Your objective: Output each entry in full so that the result matches the data exactly.

Stored records:
--------------------------------

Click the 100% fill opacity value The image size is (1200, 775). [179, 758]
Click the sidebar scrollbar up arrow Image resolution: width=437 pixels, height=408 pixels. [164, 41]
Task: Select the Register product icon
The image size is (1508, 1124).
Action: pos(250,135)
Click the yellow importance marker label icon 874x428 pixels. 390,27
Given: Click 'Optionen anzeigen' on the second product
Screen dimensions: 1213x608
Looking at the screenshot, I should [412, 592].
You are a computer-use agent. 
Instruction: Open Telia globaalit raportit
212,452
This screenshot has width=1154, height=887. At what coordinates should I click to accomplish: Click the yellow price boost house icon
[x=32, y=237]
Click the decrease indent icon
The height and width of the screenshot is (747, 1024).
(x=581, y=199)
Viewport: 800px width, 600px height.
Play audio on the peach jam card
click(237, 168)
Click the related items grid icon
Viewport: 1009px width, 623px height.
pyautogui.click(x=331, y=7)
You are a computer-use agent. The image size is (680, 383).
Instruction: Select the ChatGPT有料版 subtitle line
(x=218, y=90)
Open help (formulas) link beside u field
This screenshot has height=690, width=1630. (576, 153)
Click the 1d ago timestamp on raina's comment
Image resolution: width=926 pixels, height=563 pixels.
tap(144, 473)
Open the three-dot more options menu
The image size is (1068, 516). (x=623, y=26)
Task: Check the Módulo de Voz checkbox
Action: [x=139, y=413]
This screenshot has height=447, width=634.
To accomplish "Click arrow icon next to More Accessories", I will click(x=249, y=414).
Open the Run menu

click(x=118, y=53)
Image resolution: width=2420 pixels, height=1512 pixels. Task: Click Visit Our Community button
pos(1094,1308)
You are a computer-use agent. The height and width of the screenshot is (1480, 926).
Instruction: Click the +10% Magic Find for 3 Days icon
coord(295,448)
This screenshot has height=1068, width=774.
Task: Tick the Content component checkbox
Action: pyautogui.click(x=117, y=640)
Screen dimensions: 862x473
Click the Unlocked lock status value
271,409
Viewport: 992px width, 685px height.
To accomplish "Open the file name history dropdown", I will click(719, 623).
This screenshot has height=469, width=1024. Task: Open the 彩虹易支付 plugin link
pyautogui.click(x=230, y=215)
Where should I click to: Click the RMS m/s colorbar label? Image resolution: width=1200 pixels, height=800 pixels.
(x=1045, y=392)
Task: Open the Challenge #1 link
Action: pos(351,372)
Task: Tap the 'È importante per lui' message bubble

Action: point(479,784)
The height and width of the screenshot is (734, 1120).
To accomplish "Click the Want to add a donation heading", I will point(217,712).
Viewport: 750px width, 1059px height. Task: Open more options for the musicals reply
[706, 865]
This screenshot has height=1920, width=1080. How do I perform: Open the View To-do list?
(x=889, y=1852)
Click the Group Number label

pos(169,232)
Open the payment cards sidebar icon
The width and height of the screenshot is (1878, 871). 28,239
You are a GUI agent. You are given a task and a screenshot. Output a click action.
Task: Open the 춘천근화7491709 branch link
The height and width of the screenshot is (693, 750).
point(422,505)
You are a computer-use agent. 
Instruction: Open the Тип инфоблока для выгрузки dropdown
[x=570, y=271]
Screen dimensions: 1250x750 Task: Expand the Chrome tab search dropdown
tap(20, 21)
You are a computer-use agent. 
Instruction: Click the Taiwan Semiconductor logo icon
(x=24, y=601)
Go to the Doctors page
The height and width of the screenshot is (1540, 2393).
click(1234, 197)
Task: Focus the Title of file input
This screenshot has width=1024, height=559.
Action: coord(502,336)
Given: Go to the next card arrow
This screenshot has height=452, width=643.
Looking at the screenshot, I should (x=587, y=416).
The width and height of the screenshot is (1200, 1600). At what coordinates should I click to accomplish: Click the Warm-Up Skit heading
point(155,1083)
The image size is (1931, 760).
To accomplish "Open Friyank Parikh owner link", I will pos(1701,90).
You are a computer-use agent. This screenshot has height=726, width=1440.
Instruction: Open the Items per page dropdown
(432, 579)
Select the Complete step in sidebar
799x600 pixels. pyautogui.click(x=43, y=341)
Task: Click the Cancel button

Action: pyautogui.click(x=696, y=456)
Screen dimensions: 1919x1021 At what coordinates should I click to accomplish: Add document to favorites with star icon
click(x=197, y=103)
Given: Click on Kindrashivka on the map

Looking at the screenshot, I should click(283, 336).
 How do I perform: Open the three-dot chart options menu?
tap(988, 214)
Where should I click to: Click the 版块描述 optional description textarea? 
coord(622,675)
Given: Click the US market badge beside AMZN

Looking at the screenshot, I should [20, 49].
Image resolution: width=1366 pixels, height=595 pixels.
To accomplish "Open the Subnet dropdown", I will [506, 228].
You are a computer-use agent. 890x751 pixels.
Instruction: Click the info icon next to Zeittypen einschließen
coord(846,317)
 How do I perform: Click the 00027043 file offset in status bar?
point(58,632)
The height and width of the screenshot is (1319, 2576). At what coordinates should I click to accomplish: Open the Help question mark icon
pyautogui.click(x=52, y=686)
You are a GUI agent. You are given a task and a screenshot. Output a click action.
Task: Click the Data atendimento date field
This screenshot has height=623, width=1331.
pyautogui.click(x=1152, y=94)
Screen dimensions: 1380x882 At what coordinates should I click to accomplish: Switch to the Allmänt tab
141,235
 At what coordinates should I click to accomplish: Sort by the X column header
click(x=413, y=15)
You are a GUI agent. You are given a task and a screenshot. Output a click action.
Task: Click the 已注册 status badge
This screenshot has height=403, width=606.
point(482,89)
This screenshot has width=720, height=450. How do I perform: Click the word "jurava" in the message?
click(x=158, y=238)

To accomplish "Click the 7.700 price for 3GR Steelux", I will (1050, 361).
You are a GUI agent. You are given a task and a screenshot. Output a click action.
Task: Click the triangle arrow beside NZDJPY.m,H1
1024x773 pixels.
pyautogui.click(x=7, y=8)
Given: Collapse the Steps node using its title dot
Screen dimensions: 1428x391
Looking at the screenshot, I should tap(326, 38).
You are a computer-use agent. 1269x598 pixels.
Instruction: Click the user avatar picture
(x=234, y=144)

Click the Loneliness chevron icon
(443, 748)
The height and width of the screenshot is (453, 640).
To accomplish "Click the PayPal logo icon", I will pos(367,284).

--------------------------------

Reply to the exercise:
Click the 100% fill opacity value The image size is (1200, 775). [179, 758]
Click the sidebar scrollbar up arrow Image resolution: width=437 pixels, height=408 pixels. [164, 41]
Task: Select the Register product icon
The image size is (1508, 1124).
Action: pos(250,135)
Click the yellow importance marker label icon 874x428 pixels. 390,27
Given: Click 'Optionen anzeigen' on the second product
Screen dimensions: 1213x608
Looking at the screenshot, I should [412, 592].
You are a computer-use agent. 
Instruction: Open Telia globaalit raportit
212,452
This screenshot has width=1154, height=887. At what coordinates should I click to accomplish: Click the yellow price boost house icon
[x=32, y=237]
Click the decrease indent icon
The height and width of the screenshot is (747, 1024).
(x=581, y=199)
Viewport: 800px width, 600px height.
Play audio on the peach jam card
click(237, 168)
Click the related items grid icon
Viewport: 1009px width, 623px height.
pyautogui.click(x=331, y=7)
You are a computer-use agent. The image size is (680, 383).
Instruction: Select the ChatGPT有料版 subtitle line
(x=218, y=90)
Open help (formulas) link beside u field
This screenshot has height=690, width=1630. (576, 153)
Click the 1d ago timestamp on raina's comment
Image resolution: width=926 pixels, height=563 pixels.
tap(144, 473)
Open the three-dot more options menu
The image size is (1068, 516). (x=623, y=26)
Task: Check the Módulo de Voz checkbox
Action: [x=139, y=413]
This screenshot has height=447, width=634.
To accomplish "Click arrow icon next to More Accessories", I will click(x=249, y=414).
Open the Run menu

click(x=118, y=53)
Image resolution: width=2420 pixels, height=1512 pixels. Task: Click Visit Our Community button
pos(1094,1308)
You are a computer-use agent. The height and width of the screenshot is (1480, 926).
Instruction: Click the +10% Magic Find for 3 Days icon
coord(295,448)
This screenshot has height=1068, width=774.
Task: Tick the Content component checkbox
Action: pyautogui.click(x=117, y=640)
Screen dimensions: 862x473
Click the Unlocked lock status value
271,409
Viewport: 992px width, 685px height.
To accomplish "Open the file name history dropdown", I will click(719, 623).
This screenshot has height=469, width=1024. Task: Open the 彩虹易支付 plugin link
pyautogui.click(x=230, y=215)
Where should I click to: Click the RMS m/s colorbar label? Image resolution: width=1200 pixels, height=800 pixels.
(x=1045, y=392)
Task: Open the Challenge #1 link
Action: pos(351,372)
Task: Tap the 'È importante per lui' message bubble

Action: point(479,784)
The height and width of the screenshot is (734, 1120).
To accomplish "Click the Want to add a donation heading", I will point(217,712).
Viewport: 750px width, 1059px height. Task: Open more options for the musicals reply
[706, 865]
This screenshot has height=1920, width=1080. How do I perform: Open the View To-do list?
(x=889, y=1852)
Click the Group Number label

pos(169,232)
Open the payment cards sidebar icon
The width and height of the screenshot is (1878, 871). 28,239
You are a GUI agent. You are given a task and a screenshot. Output a click action.
Task: Open the 춘천근화7491709 branch link
The height and width of the screenshot is (693, 750).
point(422,505)
You are a computer-use agent. 
Instruction: Open the Тип инфоблока для выгрузки dropdown
[x=570, y=271]
Screen dimensions: 1250x750 Task: Expand the Chrome tab search dropdown
tap(20, 21)
You are a computer-use agent. 
Instruction: Click the Taiwan Semiconductor logo icon
(x=24, y=601)
Go to the Doctors page
The height and width of the screenshot is (1540, 2393).
click(1234, 197)
Task: Focus the Title of file input
This screenshot has width=1024, height=559.
Action: coord(502,336)
Given: Go to the next card arrow
This screenshot has height=452, width=643.
Looking at the screenshot, I should (x=587, y=416).
The width and height of the screenshot is (1200, 1600). At what coordinates should I click to accomplish: Click the Warm-Up Skit heading
point(155,1083)
The image size is (1931, 760).
To accomplish "Open Friyank Parikh owner link", I will pos(1701,90).
You are a computer-use agent. This screenshot has height=726, width=1440.
Instruction: Open the Items per page dropdown
(432, 579)
Select the Complete step in sidebar
799x600 pixels. pyautogui.click(x=43, y=341)
Task: Click the Cancel button

Action: pyautogui.click(x=696, y=456)
Screen dimensions: 1919x1021 At what coordinates should I click to accomplish: Add document to favorites with star icon
click(x=197, y=103)
Given: Click on Kindrashivka on the map

Looking at the screenshot, I should click(283, 336).
 How do I perform: Open the three-dot chart options menu?
tap(988, 214)
Where should I click to: Click the 版块描述 optional description textarea? 
coord(622,675)
Given: Click the US market badge beside AMZN

Looking at the screenshot, I should [20, 49].
Image resolution: width=1366 pixels, height=595 pixels.
To accomplish "Open the Subnet dropdown", I will [506, 228].
You are a computer-use agent. 890x751 pixels.
Instruction: Click the info icon next to Zeittypen einschließen
coord(846,317)
 How do I perform: Click the 00027043 file offset in status bar?
point(58,632)
The height and width of the screenshot is (1319, 2576). At what coordinates should I click to accomplish: Open the Help question mark icon
pyautogui.click(x=52, y=686)
You are a GUI agent. You are given a task and a screenshot. Output a click action.
Task: Click the Data atendimento date field
This screenshot has height=623, width=1331.
pyautogui.click(x=1152, y=94)
Screen dimensions: 1380x882 At what coordinates should I click to accomplish: Switch to the Allmänt tab
141,235
 At what coordinates should I click to accomplish: Sort by the X column header
click(x=413, y=15)
You are a GUI agent. You are given a task and a screenshot. Output a click action.
Task: Click the 已注册 status badge
This screenshot has height=403, width=606.
point(482,89)
This screenshot has width=720, height=450. How do I perform: Click the word "jurava" in the message?
click(x=158, y=238)

To accomplish "Click the 7.700 price for 3GR Steelux", I will (1050, 361).
You are a GUI agent. You are given a task and a screenshot. Output a click action.
Task: Click the triangle arrow beside NZDJPY.m,H1
1024x773 pixels.
pyautogui.click(x=7, y=8)
Given: Collapse the Steps node using its title dot
Screen dimensions: 1428x391
Looking at the screenshot, I should tap(326, 38).
You are a computer-use agent. 1269x598 pixels.
Instruction: Click the user avatar picture
(x=234, y=144)

Click the Loneliness chevron icon
(443, 748)
The height and width of the screenshot is (453, 640).
To accomplish "Click the PayPal logo icon", I will pos(367,284).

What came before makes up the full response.